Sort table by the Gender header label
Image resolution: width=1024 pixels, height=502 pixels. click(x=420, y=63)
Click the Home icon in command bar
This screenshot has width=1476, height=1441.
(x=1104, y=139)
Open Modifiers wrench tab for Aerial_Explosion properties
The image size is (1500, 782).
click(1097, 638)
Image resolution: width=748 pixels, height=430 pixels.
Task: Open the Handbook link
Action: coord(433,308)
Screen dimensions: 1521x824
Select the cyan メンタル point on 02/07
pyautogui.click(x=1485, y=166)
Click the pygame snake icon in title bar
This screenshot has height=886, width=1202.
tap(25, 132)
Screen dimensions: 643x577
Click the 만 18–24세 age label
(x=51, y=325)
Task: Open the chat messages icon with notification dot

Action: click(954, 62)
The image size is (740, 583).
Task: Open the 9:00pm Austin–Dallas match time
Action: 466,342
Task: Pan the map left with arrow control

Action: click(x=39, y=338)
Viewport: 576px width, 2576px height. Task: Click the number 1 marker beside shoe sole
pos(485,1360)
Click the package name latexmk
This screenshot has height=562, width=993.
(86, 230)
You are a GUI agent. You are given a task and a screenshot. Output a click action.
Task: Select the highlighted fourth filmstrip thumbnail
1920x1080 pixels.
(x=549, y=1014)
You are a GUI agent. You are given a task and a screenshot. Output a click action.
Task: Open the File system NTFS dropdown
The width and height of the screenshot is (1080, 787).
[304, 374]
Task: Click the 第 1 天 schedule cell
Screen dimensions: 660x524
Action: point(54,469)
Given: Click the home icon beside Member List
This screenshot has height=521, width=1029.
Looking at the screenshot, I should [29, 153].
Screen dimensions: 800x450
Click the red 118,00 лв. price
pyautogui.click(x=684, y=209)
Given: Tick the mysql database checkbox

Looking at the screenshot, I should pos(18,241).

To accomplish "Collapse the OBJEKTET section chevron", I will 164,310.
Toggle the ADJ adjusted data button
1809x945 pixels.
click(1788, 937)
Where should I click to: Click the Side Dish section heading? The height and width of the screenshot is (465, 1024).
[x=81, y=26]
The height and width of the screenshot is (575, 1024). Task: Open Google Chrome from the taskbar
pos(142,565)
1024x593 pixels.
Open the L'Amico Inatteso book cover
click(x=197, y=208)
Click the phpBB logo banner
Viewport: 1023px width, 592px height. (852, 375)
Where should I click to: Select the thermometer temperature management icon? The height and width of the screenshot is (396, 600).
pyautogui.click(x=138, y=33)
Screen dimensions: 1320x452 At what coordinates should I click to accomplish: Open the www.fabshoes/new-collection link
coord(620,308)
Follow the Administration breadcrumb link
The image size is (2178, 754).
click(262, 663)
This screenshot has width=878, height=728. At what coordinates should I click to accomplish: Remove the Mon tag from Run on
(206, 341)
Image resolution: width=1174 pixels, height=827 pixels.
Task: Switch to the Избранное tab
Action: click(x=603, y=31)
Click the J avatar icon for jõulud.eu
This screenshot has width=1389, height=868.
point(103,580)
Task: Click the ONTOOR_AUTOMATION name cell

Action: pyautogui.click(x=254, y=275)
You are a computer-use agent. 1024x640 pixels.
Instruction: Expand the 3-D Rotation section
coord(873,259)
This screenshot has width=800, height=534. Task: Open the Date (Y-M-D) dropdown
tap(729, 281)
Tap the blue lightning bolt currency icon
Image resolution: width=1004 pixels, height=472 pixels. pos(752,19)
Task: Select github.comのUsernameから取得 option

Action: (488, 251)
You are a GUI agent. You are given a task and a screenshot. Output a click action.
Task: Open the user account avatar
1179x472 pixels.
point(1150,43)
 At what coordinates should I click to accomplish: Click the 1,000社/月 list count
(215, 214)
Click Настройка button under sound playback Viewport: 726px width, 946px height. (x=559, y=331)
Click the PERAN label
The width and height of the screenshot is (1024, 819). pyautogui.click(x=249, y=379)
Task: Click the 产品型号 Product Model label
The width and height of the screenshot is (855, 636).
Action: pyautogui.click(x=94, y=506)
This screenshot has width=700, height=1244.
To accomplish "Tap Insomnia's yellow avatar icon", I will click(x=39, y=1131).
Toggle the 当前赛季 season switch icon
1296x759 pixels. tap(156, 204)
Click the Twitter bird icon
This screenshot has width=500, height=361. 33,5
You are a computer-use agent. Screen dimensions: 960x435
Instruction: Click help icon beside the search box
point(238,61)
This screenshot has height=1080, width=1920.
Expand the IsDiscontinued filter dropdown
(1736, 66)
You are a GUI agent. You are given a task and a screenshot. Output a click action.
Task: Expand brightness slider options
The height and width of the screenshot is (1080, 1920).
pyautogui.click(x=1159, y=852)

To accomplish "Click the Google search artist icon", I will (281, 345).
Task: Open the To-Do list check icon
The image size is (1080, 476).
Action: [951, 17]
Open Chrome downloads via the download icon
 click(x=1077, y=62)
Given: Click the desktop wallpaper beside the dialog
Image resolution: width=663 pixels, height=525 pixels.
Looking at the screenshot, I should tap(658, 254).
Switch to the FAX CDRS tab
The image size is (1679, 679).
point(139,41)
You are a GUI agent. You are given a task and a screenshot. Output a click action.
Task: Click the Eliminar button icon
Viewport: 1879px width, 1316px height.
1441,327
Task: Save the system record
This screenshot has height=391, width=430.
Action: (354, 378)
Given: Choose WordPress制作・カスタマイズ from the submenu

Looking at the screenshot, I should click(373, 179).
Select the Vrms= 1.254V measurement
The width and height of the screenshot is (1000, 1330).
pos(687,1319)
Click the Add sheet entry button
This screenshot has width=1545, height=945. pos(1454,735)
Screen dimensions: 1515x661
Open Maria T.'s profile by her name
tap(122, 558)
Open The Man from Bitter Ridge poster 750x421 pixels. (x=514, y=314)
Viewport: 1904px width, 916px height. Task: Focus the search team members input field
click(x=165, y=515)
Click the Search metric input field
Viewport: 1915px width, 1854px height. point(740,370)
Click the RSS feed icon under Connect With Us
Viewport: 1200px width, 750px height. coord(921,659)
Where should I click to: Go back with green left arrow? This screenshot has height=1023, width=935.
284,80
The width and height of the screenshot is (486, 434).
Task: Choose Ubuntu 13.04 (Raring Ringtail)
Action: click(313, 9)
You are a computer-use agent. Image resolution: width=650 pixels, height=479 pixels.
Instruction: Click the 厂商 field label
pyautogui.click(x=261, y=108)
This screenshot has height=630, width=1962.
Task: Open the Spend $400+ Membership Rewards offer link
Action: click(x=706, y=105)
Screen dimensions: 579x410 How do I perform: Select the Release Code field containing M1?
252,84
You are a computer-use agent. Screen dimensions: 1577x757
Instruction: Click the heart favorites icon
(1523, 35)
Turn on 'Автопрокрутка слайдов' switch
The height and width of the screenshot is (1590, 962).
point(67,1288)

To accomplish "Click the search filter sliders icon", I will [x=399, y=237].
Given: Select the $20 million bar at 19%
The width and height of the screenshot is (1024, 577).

-------

Look through the data and gather every line with the string "will" in it.

ANSWER TO THIS EXERCISE ::
To accomplish "Collapse the OBJEKTET section chevron", I will 164,310.
To accomplish "Tap Insomnia's yellow avatar icon", I will click(x=39, y=1131).
To accomplish "Click the Google search artist icon", I will (281, 345).
To accomplish "Click the search filter sliders icon", I will [x=399, y=237].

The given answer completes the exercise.